> [Input for this task]:
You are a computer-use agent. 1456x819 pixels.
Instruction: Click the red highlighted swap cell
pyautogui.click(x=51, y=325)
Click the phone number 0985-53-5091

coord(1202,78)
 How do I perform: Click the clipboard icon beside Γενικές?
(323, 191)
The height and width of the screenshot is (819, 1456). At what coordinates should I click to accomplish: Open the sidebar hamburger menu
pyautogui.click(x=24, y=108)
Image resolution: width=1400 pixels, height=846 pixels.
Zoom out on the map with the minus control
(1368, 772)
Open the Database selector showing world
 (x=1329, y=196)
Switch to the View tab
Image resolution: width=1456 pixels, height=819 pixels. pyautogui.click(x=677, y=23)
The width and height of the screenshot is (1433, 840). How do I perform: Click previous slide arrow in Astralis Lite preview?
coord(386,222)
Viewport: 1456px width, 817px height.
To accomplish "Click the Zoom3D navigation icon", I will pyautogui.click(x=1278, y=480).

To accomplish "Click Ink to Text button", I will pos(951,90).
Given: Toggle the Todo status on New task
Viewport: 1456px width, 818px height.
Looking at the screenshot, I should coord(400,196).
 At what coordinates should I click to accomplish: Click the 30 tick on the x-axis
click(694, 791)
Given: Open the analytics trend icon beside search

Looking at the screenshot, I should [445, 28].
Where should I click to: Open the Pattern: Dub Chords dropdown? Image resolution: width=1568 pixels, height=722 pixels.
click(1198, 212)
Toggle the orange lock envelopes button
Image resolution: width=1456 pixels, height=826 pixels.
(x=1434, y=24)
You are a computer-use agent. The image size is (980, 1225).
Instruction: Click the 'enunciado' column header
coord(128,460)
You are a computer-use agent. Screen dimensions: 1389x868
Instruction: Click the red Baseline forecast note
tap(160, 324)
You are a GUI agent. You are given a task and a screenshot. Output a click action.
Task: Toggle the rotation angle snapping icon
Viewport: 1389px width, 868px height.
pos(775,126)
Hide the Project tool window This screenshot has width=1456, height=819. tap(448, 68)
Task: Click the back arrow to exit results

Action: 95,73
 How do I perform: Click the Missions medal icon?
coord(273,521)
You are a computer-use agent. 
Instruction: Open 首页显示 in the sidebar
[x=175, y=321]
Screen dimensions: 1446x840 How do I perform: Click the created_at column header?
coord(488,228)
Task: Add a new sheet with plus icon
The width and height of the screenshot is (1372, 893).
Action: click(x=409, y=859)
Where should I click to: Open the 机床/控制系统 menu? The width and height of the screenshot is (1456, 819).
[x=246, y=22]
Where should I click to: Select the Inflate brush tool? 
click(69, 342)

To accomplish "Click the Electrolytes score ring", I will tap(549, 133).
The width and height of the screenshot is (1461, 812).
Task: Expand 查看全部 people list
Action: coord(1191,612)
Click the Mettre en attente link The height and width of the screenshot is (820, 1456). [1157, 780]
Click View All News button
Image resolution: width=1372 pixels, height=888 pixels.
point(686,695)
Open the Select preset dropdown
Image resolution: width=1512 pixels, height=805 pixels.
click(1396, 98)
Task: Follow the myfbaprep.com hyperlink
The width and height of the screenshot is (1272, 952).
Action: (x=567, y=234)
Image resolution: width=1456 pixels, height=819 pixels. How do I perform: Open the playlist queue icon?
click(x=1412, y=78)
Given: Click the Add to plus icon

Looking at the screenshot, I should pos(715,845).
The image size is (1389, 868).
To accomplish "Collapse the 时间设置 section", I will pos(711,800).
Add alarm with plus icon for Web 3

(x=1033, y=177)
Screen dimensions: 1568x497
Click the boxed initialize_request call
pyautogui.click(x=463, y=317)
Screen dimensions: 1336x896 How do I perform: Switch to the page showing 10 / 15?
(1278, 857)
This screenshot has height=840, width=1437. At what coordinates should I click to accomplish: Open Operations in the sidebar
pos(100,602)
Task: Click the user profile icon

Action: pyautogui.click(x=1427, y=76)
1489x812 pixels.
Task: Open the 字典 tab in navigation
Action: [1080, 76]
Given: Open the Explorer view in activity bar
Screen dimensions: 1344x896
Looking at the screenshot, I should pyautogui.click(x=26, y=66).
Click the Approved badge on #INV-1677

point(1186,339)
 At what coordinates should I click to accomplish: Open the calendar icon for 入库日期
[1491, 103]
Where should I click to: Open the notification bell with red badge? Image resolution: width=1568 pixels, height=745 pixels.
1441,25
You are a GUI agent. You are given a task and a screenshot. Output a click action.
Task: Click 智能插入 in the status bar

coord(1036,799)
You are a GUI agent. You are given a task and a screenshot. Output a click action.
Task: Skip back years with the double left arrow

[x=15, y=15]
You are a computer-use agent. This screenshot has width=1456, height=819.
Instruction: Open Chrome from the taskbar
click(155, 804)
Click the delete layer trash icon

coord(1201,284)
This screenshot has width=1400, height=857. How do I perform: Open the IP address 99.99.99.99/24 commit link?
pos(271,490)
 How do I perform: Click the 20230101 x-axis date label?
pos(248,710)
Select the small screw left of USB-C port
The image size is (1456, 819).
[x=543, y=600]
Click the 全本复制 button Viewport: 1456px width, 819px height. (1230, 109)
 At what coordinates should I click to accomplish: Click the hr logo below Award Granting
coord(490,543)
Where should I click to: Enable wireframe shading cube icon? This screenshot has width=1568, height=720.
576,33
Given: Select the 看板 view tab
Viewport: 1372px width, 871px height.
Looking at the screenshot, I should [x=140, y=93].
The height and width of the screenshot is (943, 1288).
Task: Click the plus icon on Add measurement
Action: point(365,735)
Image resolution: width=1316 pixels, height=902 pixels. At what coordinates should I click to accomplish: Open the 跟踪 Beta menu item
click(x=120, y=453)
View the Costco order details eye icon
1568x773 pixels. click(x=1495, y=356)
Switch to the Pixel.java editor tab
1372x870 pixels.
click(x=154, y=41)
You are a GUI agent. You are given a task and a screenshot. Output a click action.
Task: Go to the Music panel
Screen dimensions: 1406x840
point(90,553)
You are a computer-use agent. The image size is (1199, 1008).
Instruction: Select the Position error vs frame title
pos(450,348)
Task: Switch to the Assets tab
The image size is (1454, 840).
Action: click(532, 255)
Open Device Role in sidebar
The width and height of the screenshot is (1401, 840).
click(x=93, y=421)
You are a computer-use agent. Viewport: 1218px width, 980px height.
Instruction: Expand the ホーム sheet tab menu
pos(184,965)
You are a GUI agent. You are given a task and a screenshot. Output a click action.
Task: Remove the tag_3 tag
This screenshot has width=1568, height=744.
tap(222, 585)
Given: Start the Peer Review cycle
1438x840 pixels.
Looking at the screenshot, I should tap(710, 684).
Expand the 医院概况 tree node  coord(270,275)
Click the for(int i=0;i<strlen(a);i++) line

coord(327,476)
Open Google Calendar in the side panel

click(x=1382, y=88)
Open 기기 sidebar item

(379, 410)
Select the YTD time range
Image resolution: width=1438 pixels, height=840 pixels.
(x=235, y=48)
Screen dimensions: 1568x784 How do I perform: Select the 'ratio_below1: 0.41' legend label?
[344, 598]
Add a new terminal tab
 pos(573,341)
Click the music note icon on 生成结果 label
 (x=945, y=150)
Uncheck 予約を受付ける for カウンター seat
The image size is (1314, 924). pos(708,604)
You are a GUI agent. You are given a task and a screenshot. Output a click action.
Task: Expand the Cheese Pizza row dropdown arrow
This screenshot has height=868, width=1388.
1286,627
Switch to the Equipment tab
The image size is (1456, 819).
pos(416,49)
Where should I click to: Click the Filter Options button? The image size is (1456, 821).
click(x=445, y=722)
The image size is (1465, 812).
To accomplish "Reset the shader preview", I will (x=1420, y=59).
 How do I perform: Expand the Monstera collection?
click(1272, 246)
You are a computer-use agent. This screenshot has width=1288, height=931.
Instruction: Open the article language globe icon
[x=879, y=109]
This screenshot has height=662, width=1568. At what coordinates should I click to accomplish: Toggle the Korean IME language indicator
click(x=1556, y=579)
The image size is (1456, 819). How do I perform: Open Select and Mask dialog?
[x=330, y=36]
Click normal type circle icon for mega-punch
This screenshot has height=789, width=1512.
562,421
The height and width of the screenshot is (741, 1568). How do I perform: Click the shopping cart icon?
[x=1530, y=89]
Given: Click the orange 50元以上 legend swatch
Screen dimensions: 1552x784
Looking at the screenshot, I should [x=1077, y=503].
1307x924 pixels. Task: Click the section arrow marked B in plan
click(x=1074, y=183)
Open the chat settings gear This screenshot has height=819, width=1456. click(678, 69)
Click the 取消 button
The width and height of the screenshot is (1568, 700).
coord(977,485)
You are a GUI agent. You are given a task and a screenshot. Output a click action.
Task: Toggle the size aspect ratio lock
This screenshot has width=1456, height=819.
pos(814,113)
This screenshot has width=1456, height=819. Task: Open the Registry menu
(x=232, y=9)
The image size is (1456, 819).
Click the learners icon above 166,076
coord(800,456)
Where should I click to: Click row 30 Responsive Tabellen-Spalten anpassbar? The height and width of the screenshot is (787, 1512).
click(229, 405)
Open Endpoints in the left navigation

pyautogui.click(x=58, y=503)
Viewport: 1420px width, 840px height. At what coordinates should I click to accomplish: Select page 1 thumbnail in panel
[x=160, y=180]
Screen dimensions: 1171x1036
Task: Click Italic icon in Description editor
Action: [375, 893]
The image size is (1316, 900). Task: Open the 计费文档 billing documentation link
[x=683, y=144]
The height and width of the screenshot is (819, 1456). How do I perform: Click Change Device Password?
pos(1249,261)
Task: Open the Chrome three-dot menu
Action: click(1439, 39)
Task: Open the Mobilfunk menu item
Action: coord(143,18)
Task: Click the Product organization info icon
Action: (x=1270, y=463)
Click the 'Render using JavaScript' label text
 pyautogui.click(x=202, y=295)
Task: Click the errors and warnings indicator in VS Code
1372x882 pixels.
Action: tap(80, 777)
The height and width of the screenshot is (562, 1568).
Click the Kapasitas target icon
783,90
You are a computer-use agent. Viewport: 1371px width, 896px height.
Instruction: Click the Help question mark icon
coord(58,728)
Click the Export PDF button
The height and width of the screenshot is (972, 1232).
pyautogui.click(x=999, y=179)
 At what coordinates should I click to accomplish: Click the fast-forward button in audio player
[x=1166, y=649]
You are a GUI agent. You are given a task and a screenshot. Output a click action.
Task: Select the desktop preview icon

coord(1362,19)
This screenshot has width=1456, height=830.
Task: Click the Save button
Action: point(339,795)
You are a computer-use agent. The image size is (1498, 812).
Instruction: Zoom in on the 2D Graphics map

> [Aim of the exercise]: Copy out only the lines above from the one with "Add a new terminal tab" to the one with "Click the 取消 button", inclusive, exactly as they stand.

> [Finished task]:
Add a new terminal tab
 pos(573,341)
Click the music note icon on 生成结果 label
 (x=945, y=150)
Uncheck 予約を受付ける for カウンター seat
The image size is (1314, 924). pos(708,604)
You are a GUI agent. You are given a task and a screenshot. Output a click action.
Task: Expand the Cheese Pizza row dropdown arrow
This screenshot has height=868, width=1388.
1286,627
Switch to the Equipment tab
The image size is (1456, 819).
pos(416,49)
Where should I click to: Click the Filter Options button? The image size is (1456, 821).
click(x=445, y=722)
The image size is (1465, 812).
To accomplish "Reset the shader preview", I will (x=1420, y=59).
 How do I perform: Expand the Monstera collection?
click(1272, 246)
You are a computer-use agent. This screenshot has width=1288, height=931.
Instruction: Open the article language globe icon
[x=879, y=109]
This screenshot has height=662, width=1568. At what coordinates should I click to accomplish: Toggle the Korean IME language indicator
click(x=1556, y=579)
The image size is (1456, 819). How do I perform: Open Select and Mask dialog?
[x=330, y=36]
Click normal type circle icon for mega-punch
This screenshot has height=789, width=1512.
562,421
The height and width of the screenshot is (741, 1568). How do I perform: Click the shopping cart icon?
[x=1530, y=89]
Given: Click the orange 50元以上 legend swatch
Screen dimensions: 1552x784
Looking at the screenshot, I should [x=1077, y=503].
1307x924 pixels. Task: Click the section arrow marked B in plan
click(x=1074, y=183)
Open the chat settings gear This screenshot has height=819, width=1456. click(678, 69)
Click the 取消 button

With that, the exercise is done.